▸ **Work to be completed**: Take each line in the entries below that holds "window" and show it.

Stored data entries:
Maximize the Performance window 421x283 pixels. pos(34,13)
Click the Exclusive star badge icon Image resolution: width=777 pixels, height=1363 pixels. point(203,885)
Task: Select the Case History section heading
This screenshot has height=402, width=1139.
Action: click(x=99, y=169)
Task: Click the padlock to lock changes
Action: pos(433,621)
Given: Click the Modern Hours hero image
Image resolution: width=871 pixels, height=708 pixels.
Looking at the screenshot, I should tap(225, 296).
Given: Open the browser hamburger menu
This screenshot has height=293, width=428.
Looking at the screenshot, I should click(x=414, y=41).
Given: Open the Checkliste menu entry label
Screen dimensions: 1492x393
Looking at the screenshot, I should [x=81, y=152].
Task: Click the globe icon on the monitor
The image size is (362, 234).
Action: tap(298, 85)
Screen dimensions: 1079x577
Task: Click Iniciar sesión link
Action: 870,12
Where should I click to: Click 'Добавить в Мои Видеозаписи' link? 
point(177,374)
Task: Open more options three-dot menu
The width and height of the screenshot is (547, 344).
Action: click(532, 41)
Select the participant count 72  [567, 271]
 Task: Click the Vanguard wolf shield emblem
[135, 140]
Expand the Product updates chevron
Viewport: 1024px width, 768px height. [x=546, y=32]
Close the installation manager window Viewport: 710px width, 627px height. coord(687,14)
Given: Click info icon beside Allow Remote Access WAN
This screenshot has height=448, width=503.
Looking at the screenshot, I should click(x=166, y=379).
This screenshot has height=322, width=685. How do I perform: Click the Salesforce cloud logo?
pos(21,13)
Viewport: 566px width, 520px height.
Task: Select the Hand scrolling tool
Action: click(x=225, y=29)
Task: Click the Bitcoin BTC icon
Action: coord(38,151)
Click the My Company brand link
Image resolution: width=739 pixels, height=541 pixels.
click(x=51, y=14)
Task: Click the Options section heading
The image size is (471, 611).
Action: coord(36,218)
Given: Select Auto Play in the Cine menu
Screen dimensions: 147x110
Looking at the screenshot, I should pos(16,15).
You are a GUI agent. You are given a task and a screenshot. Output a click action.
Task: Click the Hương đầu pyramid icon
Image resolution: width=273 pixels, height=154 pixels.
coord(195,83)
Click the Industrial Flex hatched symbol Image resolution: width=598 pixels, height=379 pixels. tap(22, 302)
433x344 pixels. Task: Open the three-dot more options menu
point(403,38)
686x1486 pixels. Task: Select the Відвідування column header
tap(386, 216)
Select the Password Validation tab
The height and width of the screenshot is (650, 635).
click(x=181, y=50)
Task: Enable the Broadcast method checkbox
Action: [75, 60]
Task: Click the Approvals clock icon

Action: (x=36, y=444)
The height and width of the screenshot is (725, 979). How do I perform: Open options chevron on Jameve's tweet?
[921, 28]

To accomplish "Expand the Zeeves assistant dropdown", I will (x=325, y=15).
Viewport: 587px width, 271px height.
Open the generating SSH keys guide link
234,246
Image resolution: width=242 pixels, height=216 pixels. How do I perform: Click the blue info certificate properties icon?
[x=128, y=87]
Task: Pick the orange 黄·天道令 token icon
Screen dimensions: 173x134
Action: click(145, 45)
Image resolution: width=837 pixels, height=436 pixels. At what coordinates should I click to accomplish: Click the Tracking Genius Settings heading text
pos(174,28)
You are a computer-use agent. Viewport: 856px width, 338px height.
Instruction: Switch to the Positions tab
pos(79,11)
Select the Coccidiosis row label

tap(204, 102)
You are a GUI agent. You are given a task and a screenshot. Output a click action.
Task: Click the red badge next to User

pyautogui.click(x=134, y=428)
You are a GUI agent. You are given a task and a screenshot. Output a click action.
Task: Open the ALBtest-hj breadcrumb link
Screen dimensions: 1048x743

▸ **Answer box**:
Maximize the Performance window 421x283 pixels. pos(34,13)
Close the installation manager window Viewport: 710px width, 627px height. coord(687,14)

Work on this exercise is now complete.